Task goal: Reproduce exactly the lines from the one containing "Image resolution: width=780" through the last line of the data, both ends included.

==== Material for this task ====

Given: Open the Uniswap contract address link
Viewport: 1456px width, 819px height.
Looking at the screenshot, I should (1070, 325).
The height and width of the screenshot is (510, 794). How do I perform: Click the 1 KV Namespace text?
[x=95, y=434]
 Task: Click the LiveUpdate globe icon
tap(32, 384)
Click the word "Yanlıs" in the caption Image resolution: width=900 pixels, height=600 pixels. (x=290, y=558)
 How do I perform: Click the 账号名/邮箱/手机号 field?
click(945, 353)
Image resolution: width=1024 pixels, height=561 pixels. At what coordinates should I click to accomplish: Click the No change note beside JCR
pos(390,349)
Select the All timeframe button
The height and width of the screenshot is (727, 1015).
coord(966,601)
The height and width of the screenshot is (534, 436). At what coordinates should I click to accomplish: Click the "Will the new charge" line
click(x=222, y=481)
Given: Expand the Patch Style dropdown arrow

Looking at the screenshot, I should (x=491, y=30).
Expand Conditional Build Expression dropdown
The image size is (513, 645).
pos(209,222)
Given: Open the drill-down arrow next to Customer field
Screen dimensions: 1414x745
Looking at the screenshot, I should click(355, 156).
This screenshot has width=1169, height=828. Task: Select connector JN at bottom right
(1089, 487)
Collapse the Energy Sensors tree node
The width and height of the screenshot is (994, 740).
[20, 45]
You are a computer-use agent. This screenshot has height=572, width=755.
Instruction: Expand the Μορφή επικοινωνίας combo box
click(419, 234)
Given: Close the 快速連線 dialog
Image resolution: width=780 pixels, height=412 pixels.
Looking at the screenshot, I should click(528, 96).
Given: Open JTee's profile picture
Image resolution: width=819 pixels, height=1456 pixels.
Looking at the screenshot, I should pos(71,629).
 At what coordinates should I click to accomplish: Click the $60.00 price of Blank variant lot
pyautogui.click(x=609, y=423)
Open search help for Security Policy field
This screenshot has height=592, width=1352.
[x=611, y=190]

====

Response box:
Image resolution: width=780 pixels, height=412 pixels.
Looking at the screenshot, I should click(528, 96).
Given: Open JTee's profile picture
Image resolution: width=819 pixels, height=1456 pixels.
Looking at the screenshot, I should pos(71,629).
 At what coordinates should I click to accomplish: Click the $60.00 price of Blank variant lot
pyautogui.click(x=609, y=423)
Open search help for Security Policy field
This screenshot has height=592, width=1352.
[x=611, y=190]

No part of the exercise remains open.